Goal
Write out the material below exactly as it stands, from the line with "Given: Change the results per page dropdown" to the line with "I will point(193,23).", both lines included.

-- START --

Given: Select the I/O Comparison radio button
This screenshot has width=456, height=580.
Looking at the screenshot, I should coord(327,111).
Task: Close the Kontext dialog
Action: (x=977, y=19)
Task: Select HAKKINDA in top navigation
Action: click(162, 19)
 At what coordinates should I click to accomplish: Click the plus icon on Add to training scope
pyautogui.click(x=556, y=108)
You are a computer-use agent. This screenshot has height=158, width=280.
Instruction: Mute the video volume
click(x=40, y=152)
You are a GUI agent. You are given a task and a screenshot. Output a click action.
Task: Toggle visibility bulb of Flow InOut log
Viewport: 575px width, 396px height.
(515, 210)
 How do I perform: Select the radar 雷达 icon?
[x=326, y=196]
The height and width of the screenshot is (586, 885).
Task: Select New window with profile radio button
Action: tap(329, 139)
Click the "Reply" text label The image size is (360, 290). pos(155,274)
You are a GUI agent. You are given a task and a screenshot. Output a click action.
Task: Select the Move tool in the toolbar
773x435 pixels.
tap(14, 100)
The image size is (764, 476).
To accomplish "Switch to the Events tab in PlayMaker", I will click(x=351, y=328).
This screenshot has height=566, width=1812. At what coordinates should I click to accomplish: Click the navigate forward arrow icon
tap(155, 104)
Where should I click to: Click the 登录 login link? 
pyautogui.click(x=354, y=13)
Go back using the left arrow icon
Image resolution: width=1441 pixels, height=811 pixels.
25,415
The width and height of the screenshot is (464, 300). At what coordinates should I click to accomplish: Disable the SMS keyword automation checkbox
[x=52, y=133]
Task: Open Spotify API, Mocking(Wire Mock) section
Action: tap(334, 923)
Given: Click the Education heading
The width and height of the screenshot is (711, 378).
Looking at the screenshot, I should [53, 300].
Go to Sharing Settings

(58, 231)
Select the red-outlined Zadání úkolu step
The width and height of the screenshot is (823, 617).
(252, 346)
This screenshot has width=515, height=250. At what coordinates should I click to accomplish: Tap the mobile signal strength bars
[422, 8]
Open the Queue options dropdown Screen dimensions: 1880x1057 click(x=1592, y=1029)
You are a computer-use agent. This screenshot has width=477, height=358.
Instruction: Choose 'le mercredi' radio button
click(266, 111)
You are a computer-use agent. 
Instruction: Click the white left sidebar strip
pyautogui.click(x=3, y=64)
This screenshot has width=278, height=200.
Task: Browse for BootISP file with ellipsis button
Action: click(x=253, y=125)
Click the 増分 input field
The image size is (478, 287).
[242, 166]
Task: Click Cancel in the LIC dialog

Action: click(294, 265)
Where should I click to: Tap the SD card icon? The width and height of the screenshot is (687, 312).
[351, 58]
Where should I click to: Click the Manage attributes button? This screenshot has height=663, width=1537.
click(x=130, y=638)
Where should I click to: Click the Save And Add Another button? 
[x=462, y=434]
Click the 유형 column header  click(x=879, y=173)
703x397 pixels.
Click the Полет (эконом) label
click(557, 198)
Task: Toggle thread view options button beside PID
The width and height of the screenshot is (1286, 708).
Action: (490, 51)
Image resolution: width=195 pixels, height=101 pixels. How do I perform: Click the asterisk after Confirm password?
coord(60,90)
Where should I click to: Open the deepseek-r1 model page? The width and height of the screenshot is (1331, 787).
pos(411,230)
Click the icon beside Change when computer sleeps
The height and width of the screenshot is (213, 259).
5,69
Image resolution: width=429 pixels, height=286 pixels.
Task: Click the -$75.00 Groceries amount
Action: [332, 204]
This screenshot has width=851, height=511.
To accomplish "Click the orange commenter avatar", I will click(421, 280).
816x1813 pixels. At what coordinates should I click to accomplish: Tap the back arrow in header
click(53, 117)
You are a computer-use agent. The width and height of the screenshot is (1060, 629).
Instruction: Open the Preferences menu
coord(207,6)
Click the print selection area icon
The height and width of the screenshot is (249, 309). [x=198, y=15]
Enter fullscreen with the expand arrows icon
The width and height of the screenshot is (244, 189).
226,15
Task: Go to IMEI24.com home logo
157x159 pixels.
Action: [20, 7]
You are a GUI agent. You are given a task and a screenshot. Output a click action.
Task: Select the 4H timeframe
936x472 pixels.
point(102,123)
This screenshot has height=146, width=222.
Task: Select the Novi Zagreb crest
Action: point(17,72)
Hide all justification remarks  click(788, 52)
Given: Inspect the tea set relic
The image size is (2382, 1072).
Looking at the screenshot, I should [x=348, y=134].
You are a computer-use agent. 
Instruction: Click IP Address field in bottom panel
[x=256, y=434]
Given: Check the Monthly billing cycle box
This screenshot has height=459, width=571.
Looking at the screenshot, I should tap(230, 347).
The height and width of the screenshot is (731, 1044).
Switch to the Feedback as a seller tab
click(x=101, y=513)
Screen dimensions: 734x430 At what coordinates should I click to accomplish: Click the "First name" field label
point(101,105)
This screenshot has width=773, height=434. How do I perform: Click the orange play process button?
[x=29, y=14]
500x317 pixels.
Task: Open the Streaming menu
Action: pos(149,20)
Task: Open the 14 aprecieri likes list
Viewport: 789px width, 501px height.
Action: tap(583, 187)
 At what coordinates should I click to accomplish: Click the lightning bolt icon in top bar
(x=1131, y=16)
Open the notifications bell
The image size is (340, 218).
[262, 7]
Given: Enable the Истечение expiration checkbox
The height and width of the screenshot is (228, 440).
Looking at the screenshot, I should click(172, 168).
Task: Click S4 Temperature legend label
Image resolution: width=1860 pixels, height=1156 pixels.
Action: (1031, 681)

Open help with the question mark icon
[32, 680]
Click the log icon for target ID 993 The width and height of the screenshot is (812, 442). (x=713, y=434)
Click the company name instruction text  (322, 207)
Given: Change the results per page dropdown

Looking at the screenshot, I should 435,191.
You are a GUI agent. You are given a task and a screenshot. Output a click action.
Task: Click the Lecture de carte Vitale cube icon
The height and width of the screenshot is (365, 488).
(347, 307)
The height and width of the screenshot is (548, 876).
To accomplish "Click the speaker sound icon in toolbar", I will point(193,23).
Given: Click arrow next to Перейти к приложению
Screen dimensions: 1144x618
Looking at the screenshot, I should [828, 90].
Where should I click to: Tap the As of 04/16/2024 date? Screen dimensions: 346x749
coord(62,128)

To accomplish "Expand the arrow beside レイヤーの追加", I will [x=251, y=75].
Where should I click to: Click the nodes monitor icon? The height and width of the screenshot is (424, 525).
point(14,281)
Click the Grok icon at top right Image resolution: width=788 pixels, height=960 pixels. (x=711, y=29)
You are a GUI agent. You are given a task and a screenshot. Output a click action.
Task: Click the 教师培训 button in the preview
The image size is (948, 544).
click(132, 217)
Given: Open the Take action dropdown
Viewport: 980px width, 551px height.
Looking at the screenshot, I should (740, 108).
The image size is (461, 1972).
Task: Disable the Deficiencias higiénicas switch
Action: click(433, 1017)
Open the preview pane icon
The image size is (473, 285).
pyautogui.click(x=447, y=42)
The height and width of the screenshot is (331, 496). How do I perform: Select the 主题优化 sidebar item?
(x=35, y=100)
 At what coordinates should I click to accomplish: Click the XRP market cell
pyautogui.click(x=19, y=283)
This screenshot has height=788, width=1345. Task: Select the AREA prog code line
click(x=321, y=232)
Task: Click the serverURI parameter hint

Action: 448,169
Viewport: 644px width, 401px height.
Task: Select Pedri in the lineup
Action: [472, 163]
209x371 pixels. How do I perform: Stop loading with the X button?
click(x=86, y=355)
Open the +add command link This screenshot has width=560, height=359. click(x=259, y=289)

-- END --

Answer to this task
Given: Change the results per page dropdown

Looking at the screenshot, I should 435,191.
You are a GUI agent. You are given a task and a screenshot. Output a click action.
Task: Click the Lecture de carte Vitale cube icon
The height and width of the screenshot is (365, 488).
(347, 307)
The height and width of the screenshot is (548, 876).
To accomplish "Click the speaker sound icon in toolbar", I will point(193,23).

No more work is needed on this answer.